🤖 AI Summary
Existing graph label noise models (e.g., SLN, CCN) assume node label errors are independent, ignoring how structural dependencies—particularly edge relationships—influence noise generation. Method: We propose the first Edge-Dependent Noise (EDN) model, incorporating topological features (e.g., node degree) into label noise modeling and revealing a quantitative relationship between label error probability and node degree. EDN establishes the first graph-structure-aware noise generation mechanism and defines three variants with distinct structural biases. Contribution/Results: Extensive experiments across five GNN architectures and eight robust learning algorithms demonstrate that two EDN variants significantly degrade model performance (p < 0.01), confirming their heightened realism and challenge. This work provides a more realistic noise benchmark and theoretical foundation for robust graph learning research.
📝 Abstract
An important structural feature of a graph is its set of edges, as it captures the relationships among the nodes (the graph's topology). Existing node label noise models like Symmetric Label Noise (SLN) and Class Conditional Noise (CCN) disregard this important node relationship in graph data; and the Edge-Dependent Noise (EDN) model addresses this limitation. EDN posits that in real-world scenarios, label noise may be influenced by the connections between nodes.
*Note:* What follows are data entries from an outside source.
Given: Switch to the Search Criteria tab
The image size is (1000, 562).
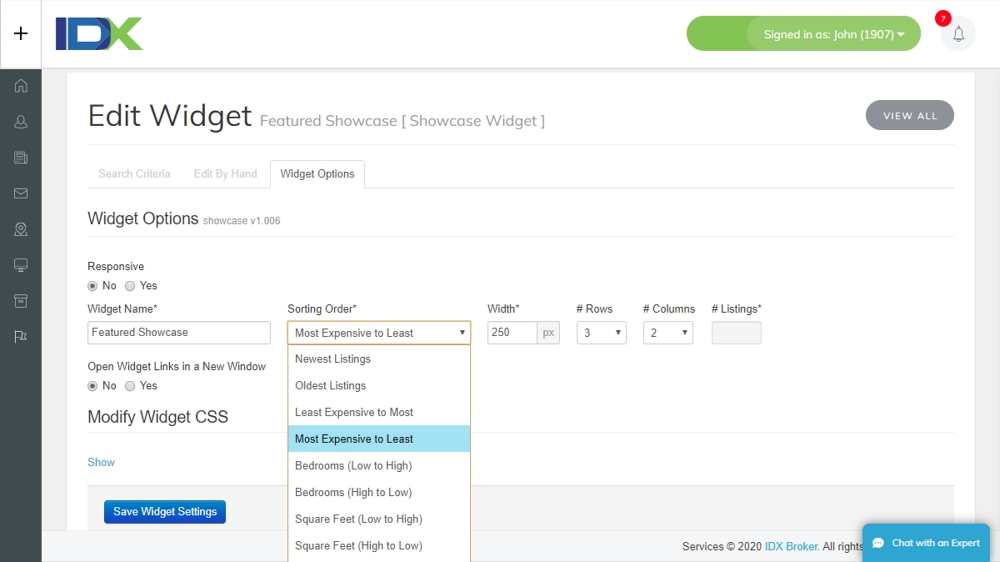Looking at the screenshot, I should click(x=134, y=174).
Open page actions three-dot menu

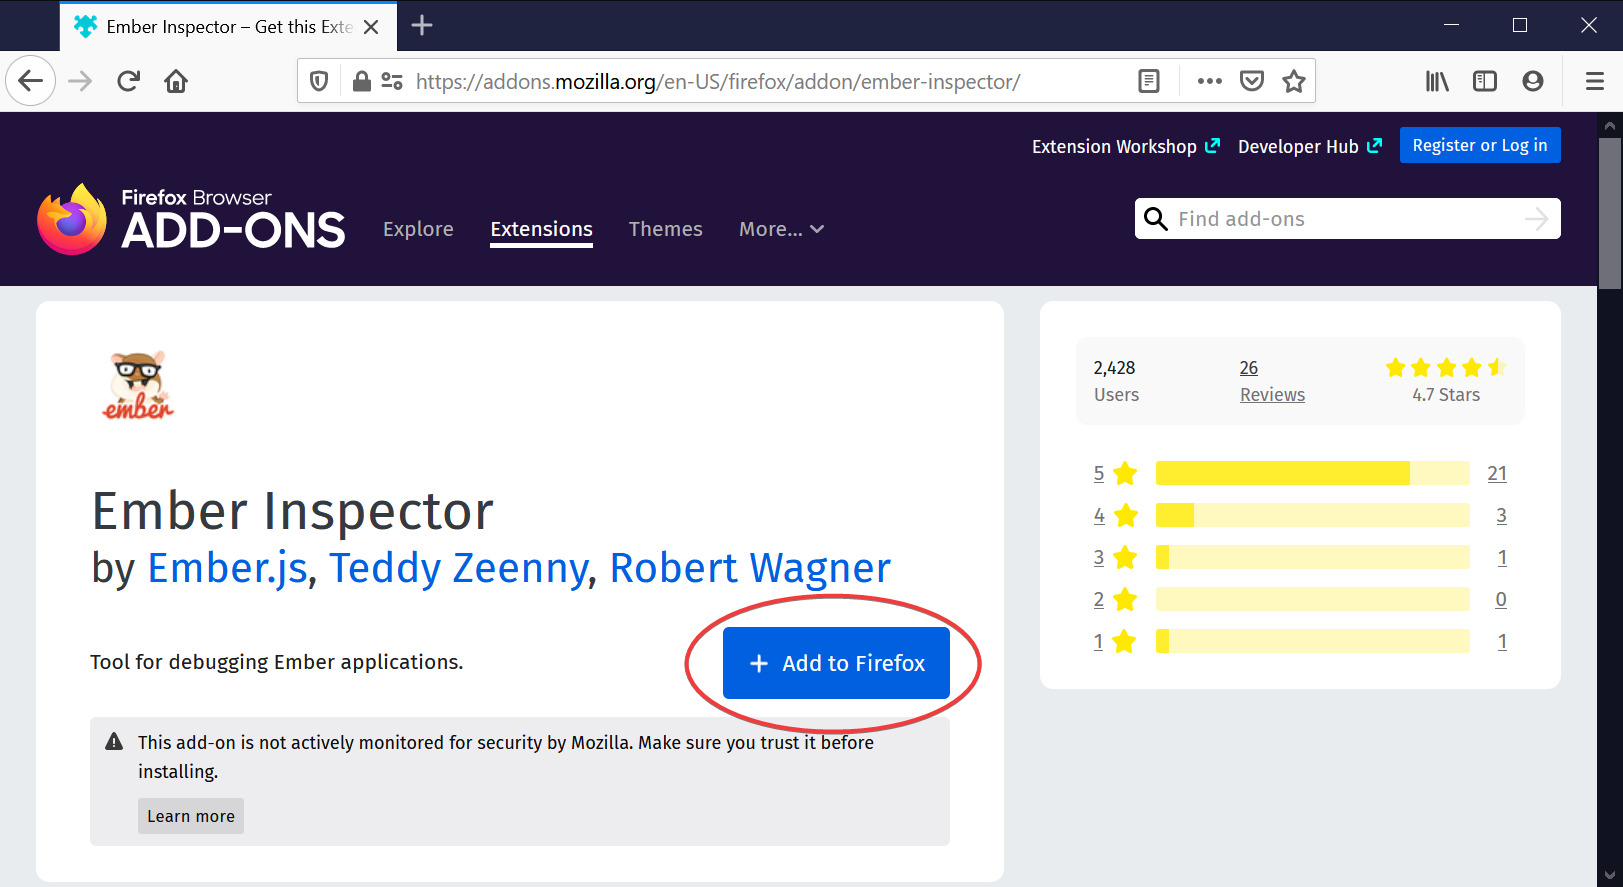point(1209,81)

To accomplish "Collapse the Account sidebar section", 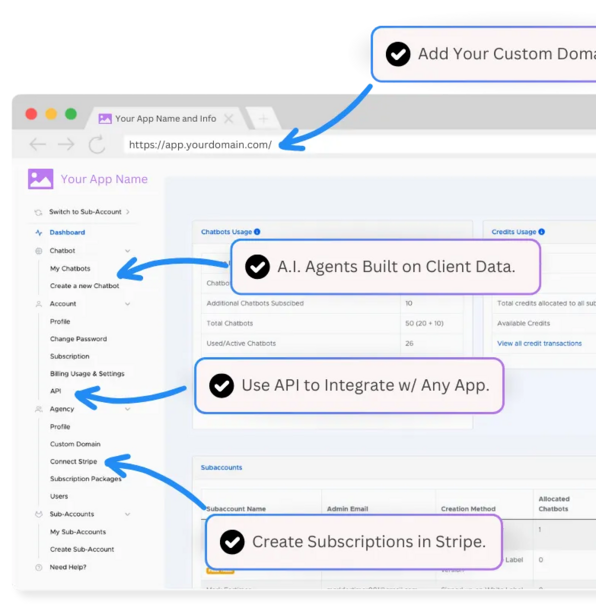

We explore three variants of EDN. A crucial notion that relates nodes and edges in a graph is the degree of a node; we show that in all three variants, the probability of a node's label corruption is dependent on its degree. Additionally, we compare the dependence of these probabilities on node degree across different variants. We performed experiments on popular graph datasets using 5 different GNN architectures and 8 noise robust algorithms for graph data. The results demonstrate that 2 variants of EDN lead to greater performance degradation in both Graph Neural Networks (GNNs) and existing noise-robust algorithms, as compared to traditional node label noise models. We statistically verify this by posing a suitable hypothesis-testing problem. This emphasizes the importance of incorporating EDN when evaluating noise robust algorithms for graphs, to enhance the reliability of graph-based learning in noisy environments.